==== DATA TO USE

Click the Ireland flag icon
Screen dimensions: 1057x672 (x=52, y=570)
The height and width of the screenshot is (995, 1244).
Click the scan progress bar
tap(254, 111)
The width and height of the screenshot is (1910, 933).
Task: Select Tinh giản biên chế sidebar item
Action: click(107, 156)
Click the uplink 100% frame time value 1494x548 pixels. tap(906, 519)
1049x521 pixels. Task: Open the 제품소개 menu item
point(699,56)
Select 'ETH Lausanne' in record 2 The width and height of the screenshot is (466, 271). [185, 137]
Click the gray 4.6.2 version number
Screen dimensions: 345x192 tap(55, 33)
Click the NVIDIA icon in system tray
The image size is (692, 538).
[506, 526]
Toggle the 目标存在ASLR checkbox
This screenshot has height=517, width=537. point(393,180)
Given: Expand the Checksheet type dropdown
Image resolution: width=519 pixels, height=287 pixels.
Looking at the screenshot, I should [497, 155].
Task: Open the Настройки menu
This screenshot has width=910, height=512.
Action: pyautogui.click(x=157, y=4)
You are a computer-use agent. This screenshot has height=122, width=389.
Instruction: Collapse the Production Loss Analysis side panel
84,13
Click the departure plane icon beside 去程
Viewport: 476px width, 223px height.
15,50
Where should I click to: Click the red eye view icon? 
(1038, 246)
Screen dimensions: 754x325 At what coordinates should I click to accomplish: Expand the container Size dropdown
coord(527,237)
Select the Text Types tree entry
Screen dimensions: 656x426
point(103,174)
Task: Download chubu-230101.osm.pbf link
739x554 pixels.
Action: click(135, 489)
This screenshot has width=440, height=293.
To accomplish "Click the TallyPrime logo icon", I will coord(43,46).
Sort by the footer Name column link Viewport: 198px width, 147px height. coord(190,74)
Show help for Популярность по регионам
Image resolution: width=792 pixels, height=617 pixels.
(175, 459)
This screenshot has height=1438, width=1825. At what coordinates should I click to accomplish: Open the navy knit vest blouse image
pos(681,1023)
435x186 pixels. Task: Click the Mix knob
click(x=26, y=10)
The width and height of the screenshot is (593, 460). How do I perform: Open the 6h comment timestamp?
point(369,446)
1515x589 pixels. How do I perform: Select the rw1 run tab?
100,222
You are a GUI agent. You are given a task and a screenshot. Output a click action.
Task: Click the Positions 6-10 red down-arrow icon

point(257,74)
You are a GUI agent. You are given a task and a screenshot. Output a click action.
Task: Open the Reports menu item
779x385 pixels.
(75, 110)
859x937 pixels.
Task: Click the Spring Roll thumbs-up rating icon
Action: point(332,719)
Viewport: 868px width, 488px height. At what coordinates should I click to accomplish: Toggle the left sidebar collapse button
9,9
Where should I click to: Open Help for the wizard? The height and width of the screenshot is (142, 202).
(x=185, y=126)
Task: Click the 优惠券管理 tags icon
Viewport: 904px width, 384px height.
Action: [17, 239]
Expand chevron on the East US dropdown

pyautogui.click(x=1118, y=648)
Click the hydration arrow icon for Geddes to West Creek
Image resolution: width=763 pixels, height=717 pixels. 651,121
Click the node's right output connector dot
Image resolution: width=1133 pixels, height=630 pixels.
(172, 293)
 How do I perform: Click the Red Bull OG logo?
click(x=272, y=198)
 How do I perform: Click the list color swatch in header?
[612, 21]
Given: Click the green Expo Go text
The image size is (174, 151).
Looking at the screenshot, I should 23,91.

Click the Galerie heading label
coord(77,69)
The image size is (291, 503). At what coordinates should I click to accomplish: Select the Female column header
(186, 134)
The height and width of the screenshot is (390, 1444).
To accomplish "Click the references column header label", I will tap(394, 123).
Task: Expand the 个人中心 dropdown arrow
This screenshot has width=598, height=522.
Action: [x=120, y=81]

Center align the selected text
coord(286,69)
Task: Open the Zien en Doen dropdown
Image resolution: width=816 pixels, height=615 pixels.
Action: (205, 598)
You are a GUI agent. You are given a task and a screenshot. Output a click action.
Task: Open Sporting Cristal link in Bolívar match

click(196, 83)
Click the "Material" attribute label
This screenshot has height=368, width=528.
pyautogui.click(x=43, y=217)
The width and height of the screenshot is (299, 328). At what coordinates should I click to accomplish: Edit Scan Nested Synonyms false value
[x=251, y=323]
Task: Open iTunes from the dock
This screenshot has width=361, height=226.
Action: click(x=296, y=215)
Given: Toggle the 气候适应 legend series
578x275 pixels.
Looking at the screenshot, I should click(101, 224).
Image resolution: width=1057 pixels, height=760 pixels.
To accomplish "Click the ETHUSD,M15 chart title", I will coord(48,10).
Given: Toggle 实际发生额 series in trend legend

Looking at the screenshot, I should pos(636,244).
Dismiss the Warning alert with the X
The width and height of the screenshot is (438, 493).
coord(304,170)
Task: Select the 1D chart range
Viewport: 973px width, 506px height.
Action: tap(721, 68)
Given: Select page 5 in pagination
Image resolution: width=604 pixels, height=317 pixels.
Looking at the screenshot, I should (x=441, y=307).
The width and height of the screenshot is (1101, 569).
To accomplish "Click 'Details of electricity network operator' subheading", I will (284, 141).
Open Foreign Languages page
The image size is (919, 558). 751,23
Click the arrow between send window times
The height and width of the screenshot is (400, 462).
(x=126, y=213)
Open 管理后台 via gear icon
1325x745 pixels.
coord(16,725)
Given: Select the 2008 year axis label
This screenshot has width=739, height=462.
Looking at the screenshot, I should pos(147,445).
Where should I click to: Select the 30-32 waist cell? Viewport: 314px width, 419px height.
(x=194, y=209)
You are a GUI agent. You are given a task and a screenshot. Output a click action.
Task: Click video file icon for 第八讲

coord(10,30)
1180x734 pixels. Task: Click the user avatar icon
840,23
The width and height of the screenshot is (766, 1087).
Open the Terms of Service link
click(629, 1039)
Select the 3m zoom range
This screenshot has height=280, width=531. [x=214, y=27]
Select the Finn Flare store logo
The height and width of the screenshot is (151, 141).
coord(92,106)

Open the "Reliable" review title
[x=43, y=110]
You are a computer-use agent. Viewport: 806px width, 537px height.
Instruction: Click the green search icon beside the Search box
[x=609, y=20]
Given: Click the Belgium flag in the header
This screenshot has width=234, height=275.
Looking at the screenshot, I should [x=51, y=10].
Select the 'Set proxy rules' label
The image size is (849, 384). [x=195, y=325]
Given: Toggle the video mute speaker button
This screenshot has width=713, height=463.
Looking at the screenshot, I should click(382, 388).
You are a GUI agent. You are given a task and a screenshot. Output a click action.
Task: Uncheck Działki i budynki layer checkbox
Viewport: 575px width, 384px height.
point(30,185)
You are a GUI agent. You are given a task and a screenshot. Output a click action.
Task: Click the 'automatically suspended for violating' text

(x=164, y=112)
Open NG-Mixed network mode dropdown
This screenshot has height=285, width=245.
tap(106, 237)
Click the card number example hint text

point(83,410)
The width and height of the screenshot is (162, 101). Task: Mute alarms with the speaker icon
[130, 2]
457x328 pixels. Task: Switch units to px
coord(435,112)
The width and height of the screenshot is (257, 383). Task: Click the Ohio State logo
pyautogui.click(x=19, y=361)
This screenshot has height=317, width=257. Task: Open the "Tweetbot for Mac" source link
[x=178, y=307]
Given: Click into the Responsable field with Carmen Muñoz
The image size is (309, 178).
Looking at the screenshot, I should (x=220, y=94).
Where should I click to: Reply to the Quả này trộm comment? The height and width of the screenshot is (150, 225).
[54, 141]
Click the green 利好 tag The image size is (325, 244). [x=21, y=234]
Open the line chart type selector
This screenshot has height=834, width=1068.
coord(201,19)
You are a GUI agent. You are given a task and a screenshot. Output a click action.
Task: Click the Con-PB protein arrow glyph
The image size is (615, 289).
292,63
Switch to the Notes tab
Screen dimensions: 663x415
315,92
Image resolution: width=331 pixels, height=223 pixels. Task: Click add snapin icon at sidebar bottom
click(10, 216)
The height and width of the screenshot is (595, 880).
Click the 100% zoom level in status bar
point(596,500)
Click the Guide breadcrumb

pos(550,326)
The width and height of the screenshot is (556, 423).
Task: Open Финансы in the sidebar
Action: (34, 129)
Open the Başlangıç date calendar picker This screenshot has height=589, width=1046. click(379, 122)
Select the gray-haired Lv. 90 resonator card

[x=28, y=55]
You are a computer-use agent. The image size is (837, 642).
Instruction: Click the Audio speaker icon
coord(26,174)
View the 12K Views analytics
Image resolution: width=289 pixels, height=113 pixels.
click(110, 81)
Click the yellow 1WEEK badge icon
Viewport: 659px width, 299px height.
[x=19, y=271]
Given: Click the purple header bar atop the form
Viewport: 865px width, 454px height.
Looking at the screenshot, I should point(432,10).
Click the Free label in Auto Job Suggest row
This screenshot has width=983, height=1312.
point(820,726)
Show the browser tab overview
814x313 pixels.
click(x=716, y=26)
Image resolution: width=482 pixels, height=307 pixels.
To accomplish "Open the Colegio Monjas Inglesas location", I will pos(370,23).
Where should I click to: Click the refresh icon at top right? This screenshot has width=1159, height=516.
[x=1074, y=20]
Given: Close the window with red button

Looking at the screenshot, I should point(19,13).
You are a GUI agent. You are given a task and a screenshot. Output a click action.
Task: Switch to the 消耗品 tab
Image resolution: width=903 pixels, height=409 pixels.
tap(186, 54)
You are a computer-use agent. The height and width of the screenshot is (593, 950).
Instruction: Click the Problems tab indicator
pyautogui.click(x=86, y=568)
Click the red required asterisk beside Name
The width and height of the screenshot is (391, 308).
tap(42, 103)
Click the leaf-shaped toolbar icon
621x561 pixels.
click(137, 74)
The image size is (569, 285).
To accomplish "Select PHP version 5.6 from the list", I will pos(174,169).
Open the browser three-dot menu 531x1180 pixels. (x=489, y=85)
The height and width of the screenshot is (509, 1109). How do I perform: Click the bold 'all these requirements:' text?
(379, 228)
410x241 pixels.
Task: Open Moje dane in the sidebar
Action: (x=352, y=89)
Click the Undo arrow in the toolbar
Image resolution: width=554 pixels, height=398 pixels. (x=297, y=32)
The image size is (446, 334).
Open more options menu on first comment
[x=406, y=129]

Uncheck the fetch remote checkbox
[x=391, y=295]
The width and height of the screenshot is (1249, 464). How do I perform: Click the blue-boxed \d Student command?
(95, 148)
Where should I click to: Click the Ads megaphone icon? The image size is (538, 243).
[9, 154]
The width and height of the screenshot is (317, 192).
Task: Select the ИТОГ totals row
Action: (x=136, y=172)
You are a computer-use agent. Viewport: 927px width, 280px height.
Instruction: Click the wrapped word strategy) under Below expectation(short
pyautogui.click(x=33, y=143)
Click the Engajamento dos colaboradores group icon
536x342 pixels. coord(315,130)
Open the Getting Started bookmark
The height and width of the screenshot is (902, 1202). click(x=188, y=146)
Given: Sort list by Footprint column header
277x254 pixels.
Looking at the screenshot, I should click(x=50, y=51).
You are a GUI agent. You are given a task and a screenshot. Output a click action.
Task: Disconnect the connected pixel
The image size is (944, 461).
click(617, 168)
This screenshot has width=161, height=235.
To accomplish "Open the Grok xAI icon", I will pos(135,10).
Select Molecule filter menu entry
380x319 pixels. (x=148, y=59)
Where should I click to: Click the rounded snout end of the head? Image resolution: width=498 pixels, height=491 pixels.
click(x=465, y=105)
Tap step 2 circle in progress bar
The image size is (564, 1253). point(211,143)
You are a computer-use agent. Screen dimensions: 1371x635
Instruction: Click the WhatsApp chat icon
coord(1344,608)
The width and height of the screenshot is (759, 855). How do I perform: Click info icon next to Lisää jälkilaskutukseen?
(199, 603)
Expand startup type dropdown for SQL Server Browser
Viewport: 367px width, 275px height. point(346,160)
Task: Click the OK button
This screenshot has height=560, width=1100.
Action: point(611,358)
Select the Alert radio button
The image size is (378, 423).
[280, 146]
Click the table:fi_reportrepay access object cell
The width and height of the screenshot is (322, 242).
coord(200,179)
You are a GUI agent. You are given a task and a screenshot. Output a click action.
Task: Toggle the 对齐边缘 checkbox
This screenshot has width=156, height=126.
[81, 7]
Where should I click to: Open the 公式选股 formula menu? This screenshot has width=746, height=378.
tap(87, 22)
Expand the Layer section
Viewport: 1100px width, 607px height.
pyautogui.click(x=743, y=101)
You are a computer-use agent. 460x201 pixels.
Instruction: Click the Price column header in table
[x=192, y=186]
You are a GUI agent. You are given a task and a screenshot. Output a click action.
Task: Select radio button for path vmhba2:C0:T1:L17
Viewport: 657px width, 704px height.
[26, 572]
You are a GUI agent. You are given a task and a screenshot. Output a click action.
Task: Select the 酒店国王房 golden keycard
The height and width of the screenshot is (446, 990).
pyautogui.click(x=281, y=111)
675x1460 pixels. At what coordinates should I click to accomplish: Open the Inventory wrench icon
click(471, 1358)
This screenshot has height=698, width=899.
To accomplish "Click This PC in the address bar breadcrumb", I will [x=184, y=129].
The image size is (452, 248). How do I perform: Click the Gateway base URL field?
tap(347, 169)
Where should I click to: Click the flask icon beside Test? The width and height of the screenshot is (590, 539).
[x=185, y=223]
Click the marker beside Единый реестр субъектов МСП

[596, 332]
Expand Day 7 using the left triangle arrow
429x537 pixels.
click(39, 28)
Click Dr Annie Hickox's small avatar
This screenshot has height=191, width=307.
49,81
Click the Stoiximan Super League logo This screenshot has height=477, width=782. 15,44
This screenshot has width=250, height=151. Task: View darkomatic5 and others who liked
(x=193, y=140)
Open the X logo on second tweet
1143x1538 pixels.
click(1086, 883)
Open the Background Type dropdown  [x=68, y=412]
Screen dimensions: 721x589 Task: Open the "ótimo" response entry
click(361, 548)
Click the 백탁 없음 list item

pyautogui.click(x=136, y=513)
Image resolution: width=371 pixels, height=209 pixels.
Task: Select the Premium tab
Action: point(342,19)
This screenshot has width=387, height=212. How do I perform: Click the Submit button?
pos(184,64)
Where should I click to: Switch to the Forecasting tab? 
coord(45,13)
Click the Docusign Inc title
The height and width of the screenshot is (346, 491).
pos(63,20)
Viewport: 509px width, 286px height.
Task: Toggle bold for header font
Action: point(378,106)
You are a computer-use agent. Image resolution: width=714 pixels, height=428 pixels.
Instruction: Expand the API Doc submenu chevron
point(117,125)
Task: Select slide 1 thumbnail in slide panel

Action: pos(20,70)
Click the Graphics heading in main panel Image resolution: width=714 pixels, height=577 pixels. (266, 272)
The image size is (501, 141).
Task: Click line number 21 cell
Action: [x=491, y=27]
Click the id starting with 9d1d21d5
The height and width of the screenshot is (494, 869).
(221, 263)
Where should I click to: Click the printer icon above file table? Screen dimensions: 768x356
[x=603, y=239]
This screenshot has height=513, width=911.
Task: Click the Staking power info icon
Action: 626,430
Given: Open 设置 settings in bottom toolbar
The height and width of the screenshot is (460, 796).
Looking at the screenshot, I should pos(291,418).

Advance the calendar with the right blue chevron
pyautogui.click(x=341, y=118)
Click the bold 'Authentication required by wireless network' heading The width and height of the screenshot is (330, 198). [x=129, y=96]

========

Above are the lines; repeat exactly the ones from the line containing "Viewport: 865px width, 454px height." down to the line containing "Click the red required asterisk beside Name", both inclusive.

## ANSWER TO THIS PROBLEM
Viewport: 865px width, 454px height.
Looking at the screenshot, I should point(432,10).
Click the Free label in Auto Job Suggest row
This screenshot has width=983, height=1312.
point(820,726)
Show the browser tab overview
814x313 pixels.
click(x=716, y=26)
Image resolution: width=482 pixels, height=307 pixels.
To accomplish "Open the Colegio Monjas Inglesas location", I will pos(370,23).
Where should I click to: Click the refresh icon at top right? This screenshot has width=1159, height=516.
[x=1074, y=20]
Given: Close the window with red button

Looking at the screenshot, I should point(19,13).
You are a GUI agent. You are given a task and a screenshot. Output a click action.
Task: Switch to the 消耗品 tab
Image resolution: width=903 pixels, height=409 pixels.
tap(186, 54)
You are a computer-use agent. The height and width of the screenshot is (593, 950).
Instruction: Click the Problems tab indicator
pyautogui.click(x=86, y=568)
Click the red required asterisk beside Name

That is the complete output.